+++ DATA EXCERPTS

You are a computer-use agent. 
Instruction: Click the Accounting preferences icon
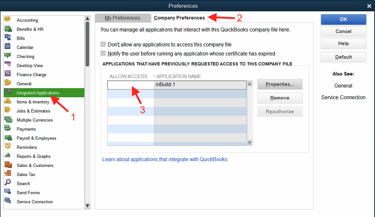[x=8, y=20]
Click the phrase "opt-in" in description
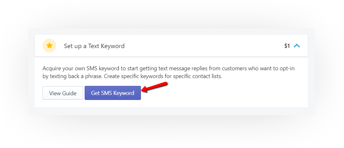Screen dimensions: 344x148 click(287, 68)
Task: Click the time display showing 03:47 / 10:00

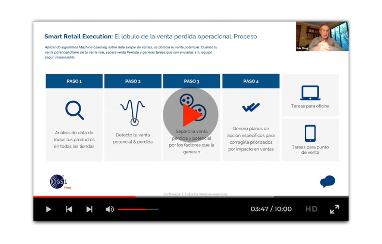Action: pos(270,209)
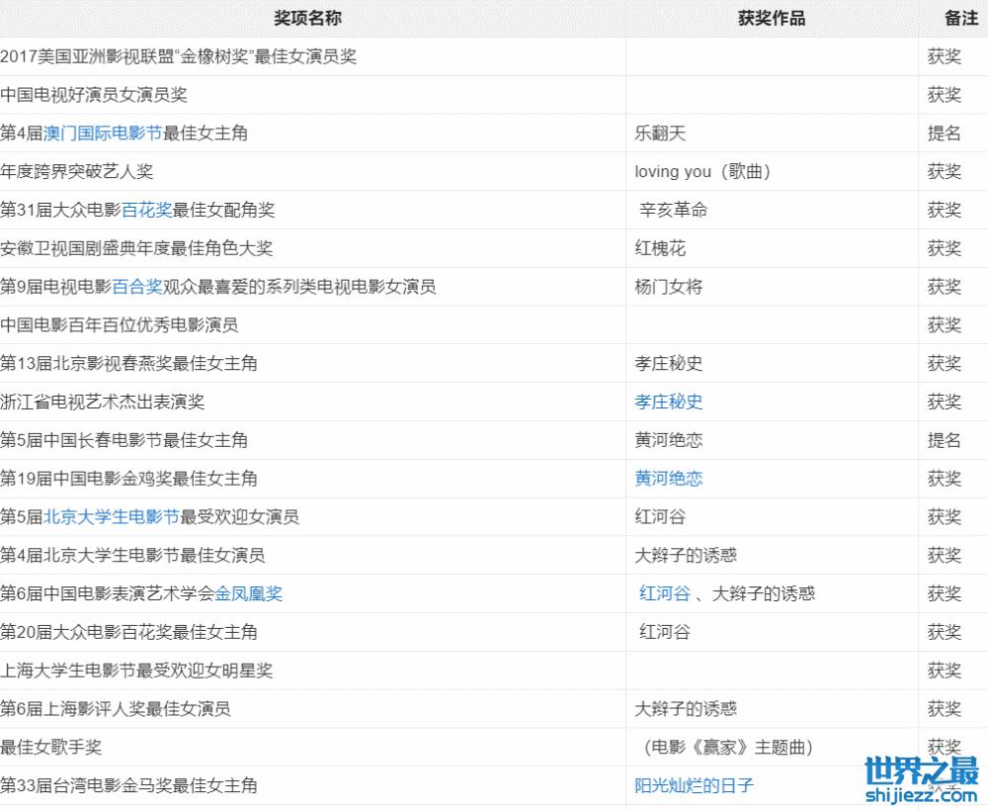Open the 百合奖 hyperlink

coord(136,287)
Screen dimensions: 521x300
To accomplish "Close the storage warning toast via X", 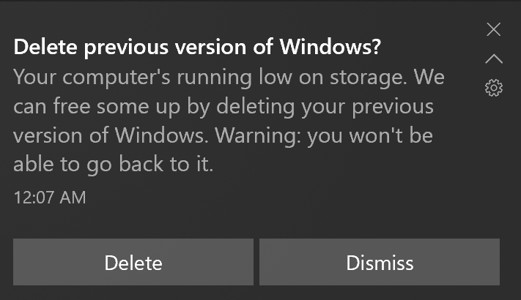I will click(x=494, y=29).
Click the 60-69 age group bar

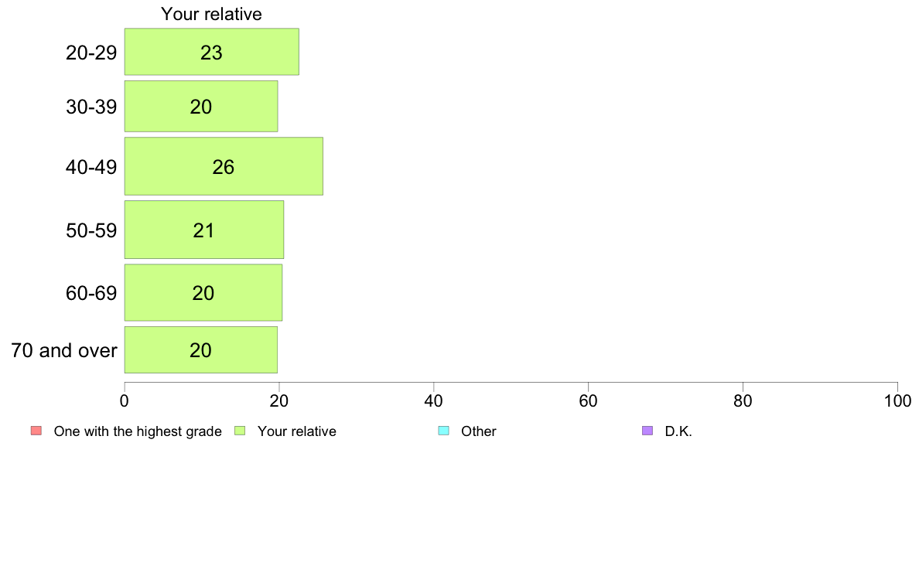tap(203, 292)
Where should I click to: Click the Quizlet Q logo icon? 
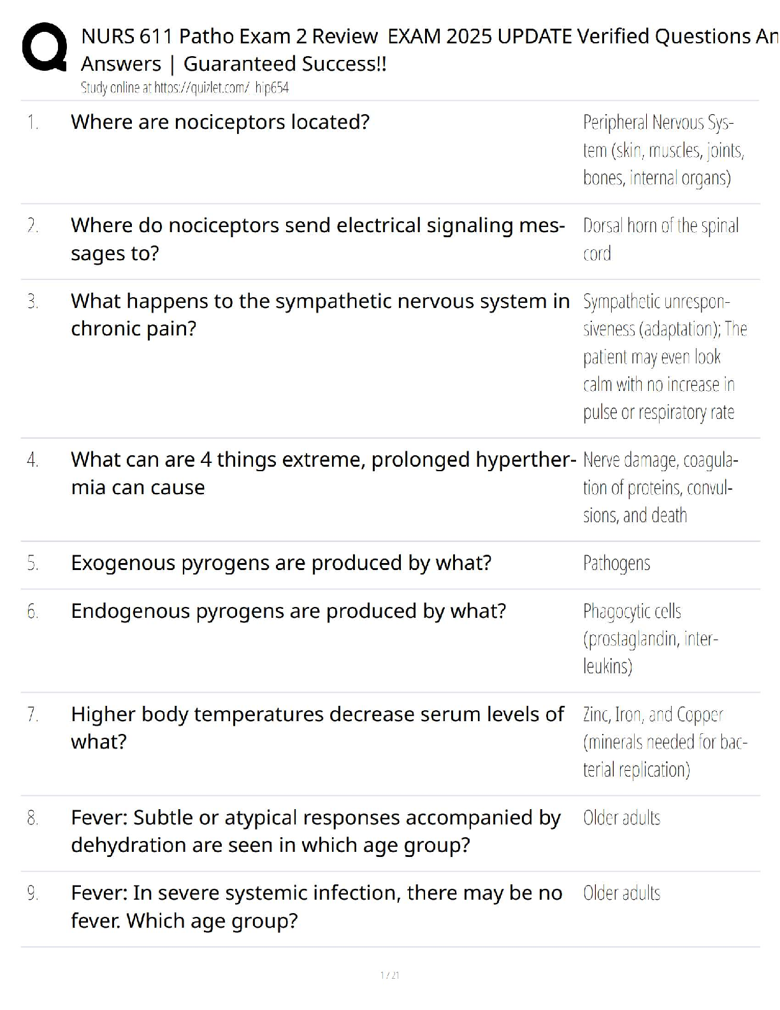click(x=44, y=47)
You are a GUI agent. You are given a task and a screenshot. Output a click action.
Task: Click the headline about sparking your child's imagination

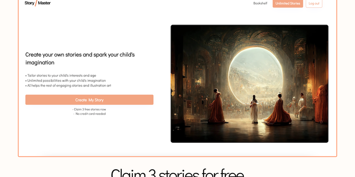pyautogui.click(x=80, y=58)
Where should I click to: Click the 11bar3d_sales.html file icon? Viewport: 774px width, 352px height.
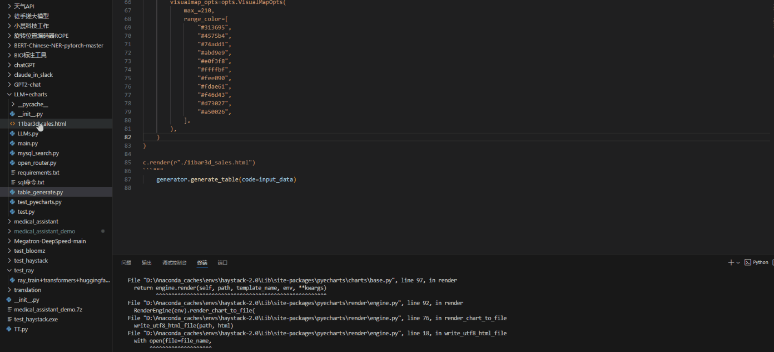(13, 124)
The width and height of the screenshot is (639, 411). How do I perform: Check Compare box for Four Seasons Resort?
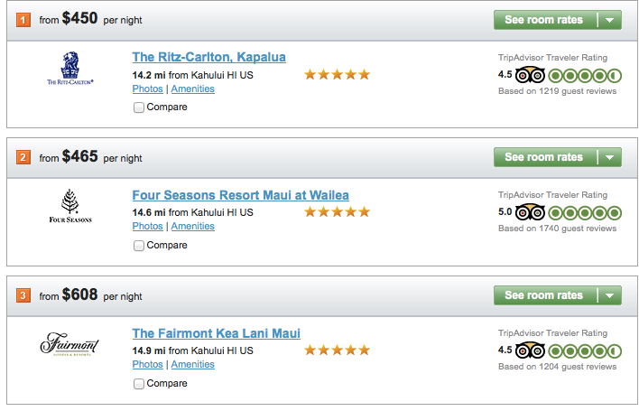click(139, 246)

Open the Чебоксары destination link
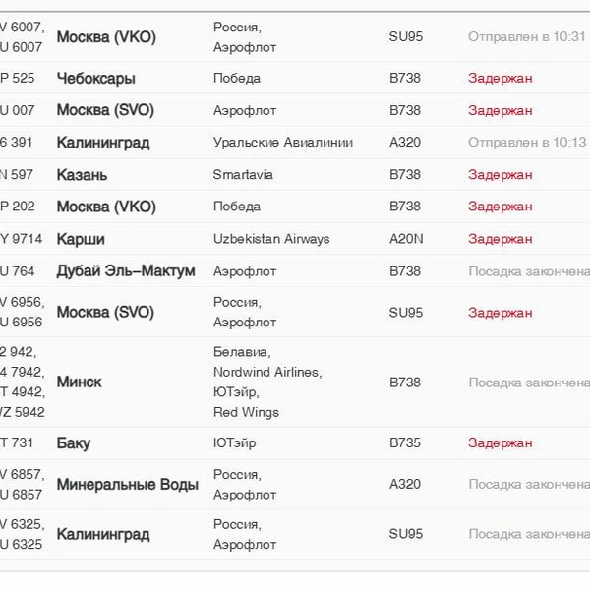tap(96, 78)
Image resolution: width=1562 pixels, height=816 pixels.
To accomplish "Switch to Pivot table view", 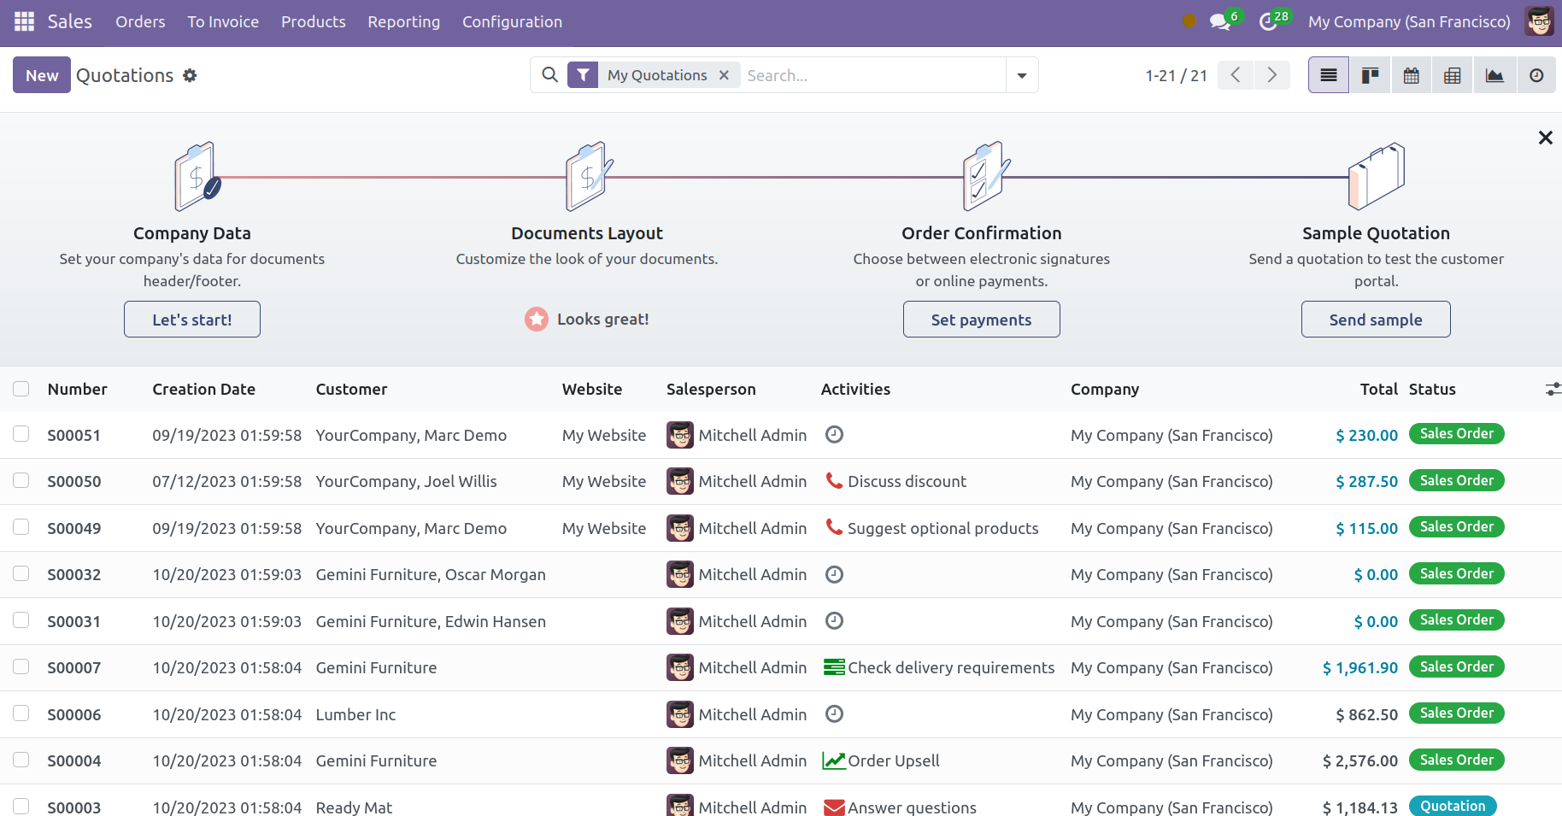I will [1452, 75].
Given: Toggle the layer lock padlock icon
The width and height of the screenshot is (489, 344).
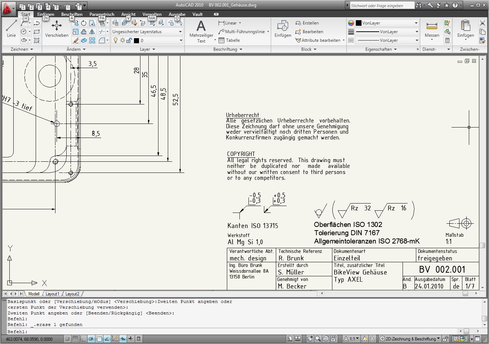Looking at the screenshot, I should [128, 40].
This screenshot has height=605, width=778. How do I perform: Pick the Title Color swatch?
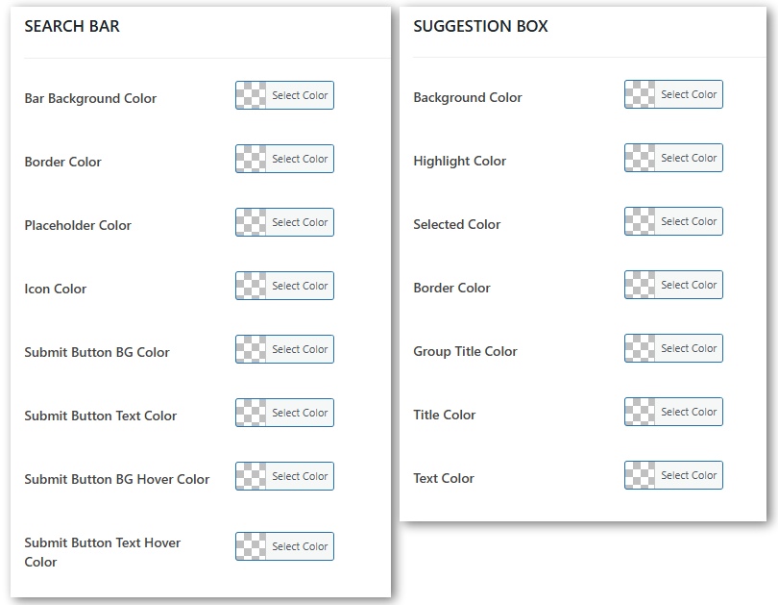pyautogui.click(x=673, y=413)
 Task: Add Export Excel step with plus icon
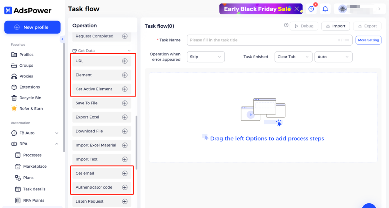point(125,117)
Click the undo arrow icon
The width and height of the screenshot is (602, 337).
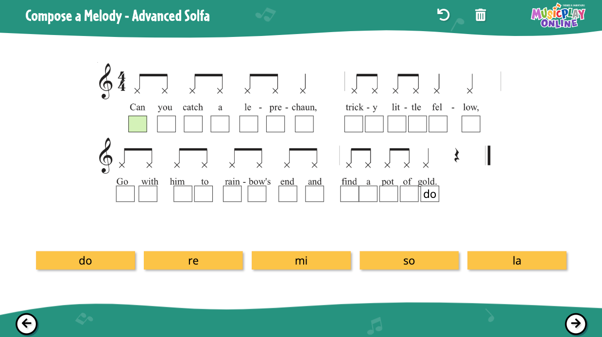click(x=443, y=15)
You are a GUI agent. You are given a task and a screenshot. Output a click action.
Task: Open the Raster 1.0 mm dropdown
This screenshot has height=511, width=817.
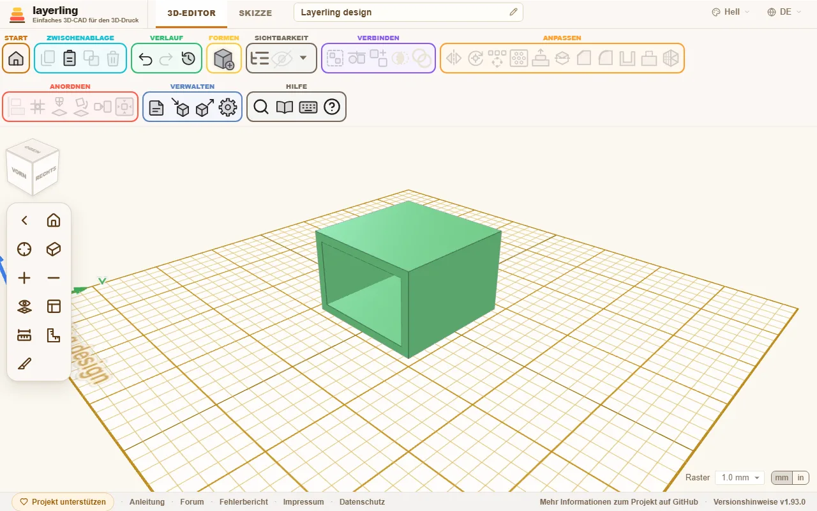coord(740,478)
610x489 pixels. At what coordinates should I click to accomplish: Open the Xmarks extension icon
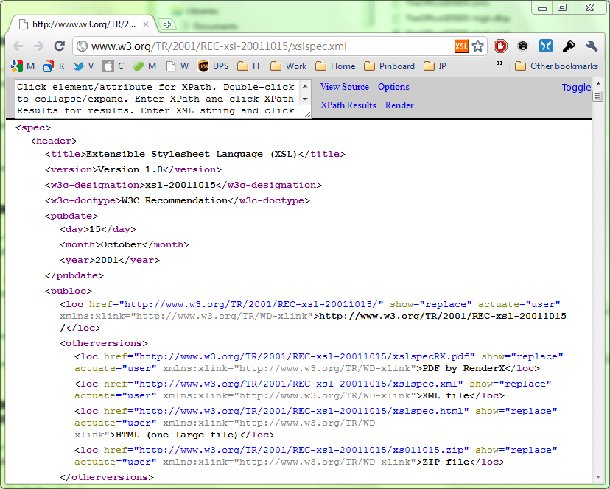click(546, 46)
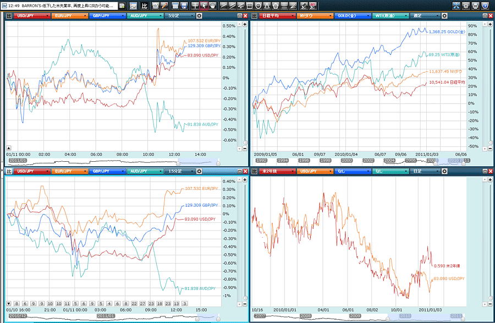The width and height of the screenshot is (495, 323).
Task: Open help with the question mark icon
Action: (485, 6)
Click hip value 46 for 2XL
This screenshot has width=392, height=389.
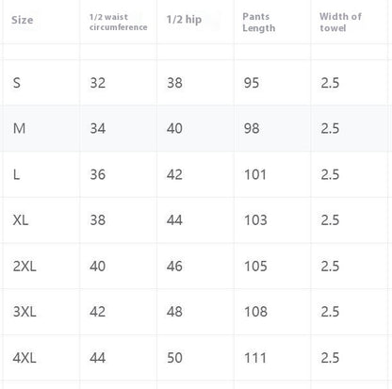point(174,266)
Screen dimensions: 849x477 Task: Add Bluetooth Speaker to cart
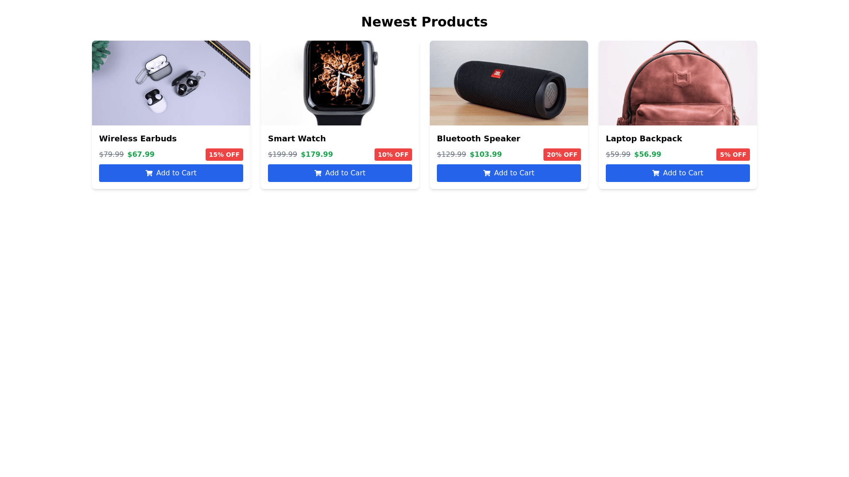point(509,173)
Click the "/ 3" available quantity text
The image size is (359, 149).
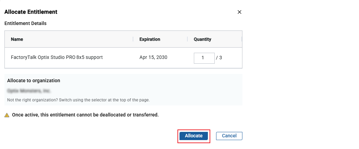pos(219,58)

++++++

> _TASK PROMPT_: Only the lines from the one containing "available quantity text" through the final line of the records should be retyped, exactly, with every picture omitted.

> _SOLUTION TO THE EXERCISE_:
Click the "/ 3" available quantity text
The image size is (359, 149).
pos(219,58)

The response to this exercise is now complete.